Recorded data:
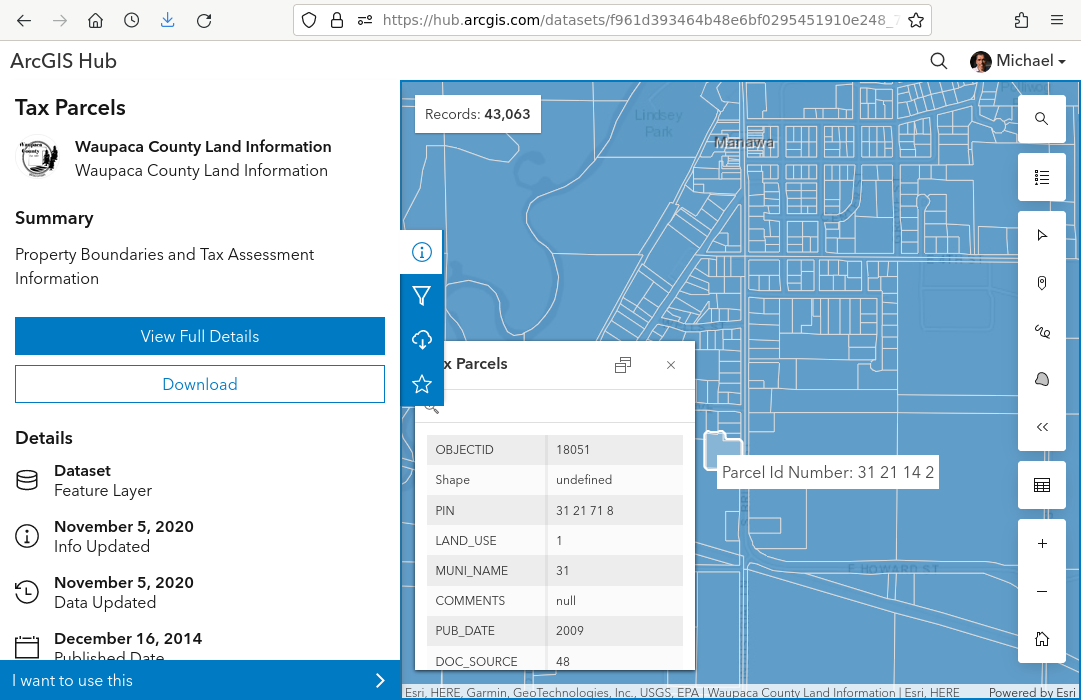Click the View Full Details button

pyautogui.click(x=200, y=336)
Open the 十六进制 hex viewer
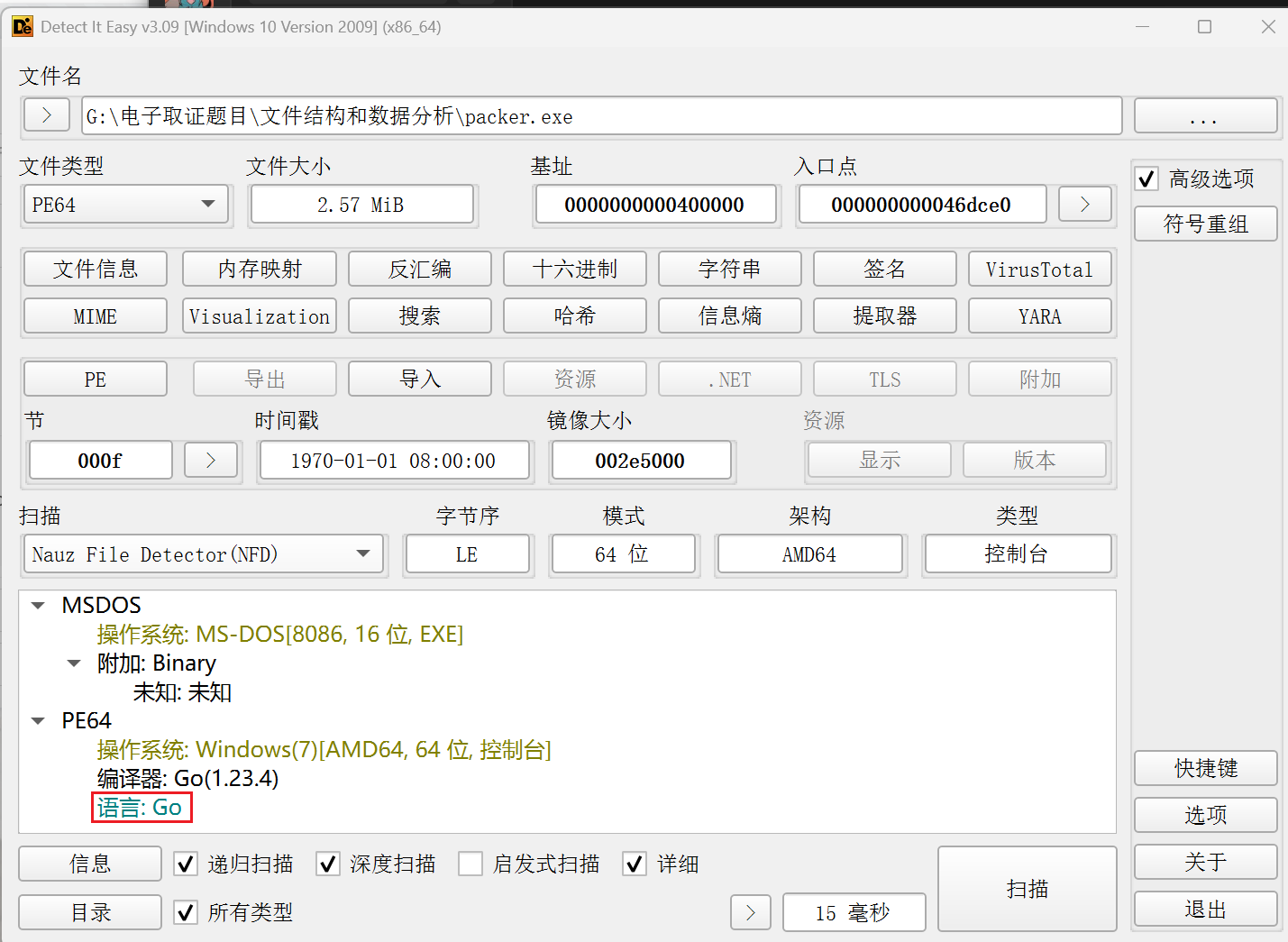 [574, 270]
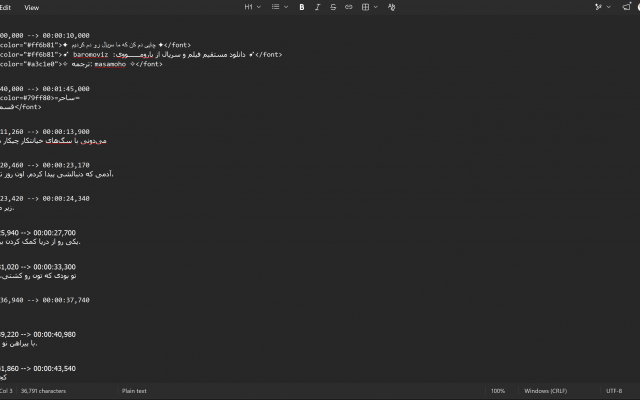Click the UTF-8 encoding indicator
640x400 pixels.
614,391
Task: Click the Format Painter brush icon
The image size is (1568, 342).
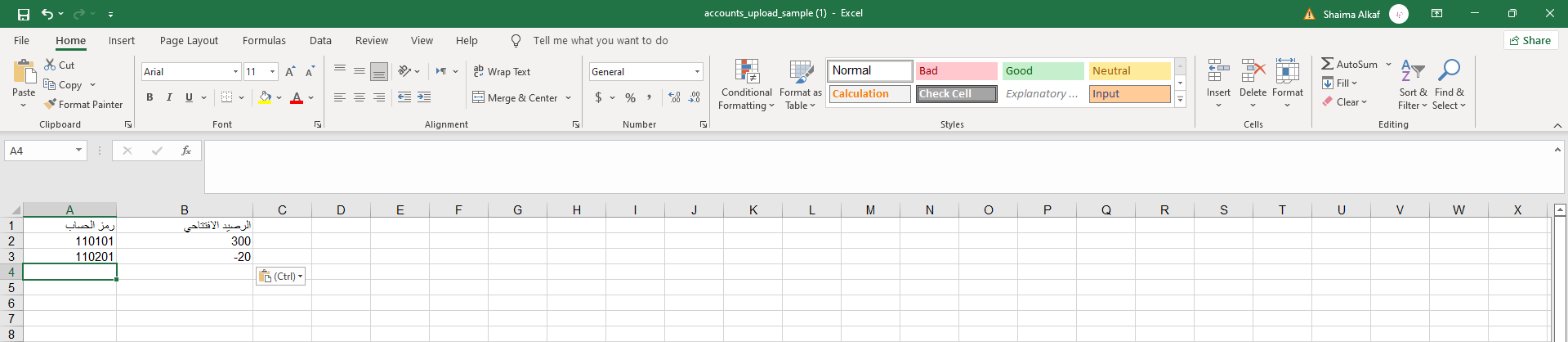Action: [51, 104]
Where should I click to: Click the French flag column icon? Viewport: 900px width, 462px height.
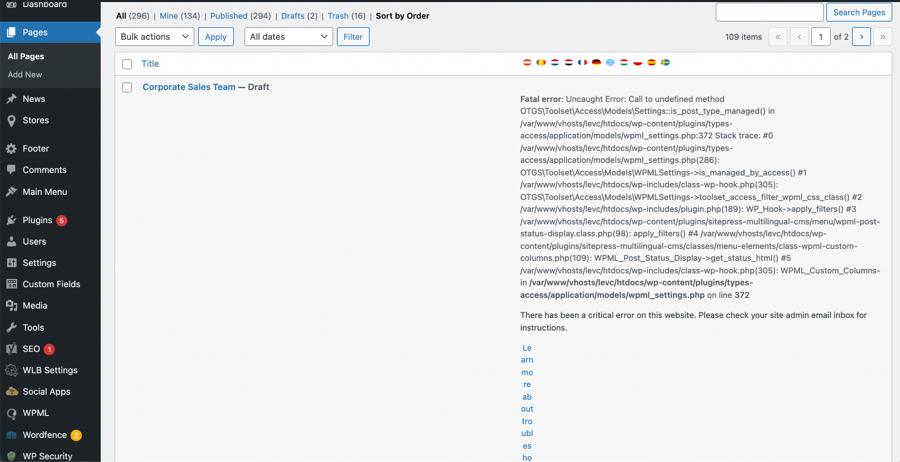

* [Your assignment]:
Nothing but the lines from the line holding "The image size is (1568, 342)." through the last line of the entries above is to be reproduced, exactly and without pictures.

* [Problem solution]:
The image size is (1568, 342).
Action: [51, 104]
Where should I click to: Click the French flag column icon? Viewport: 900px width, 462px height.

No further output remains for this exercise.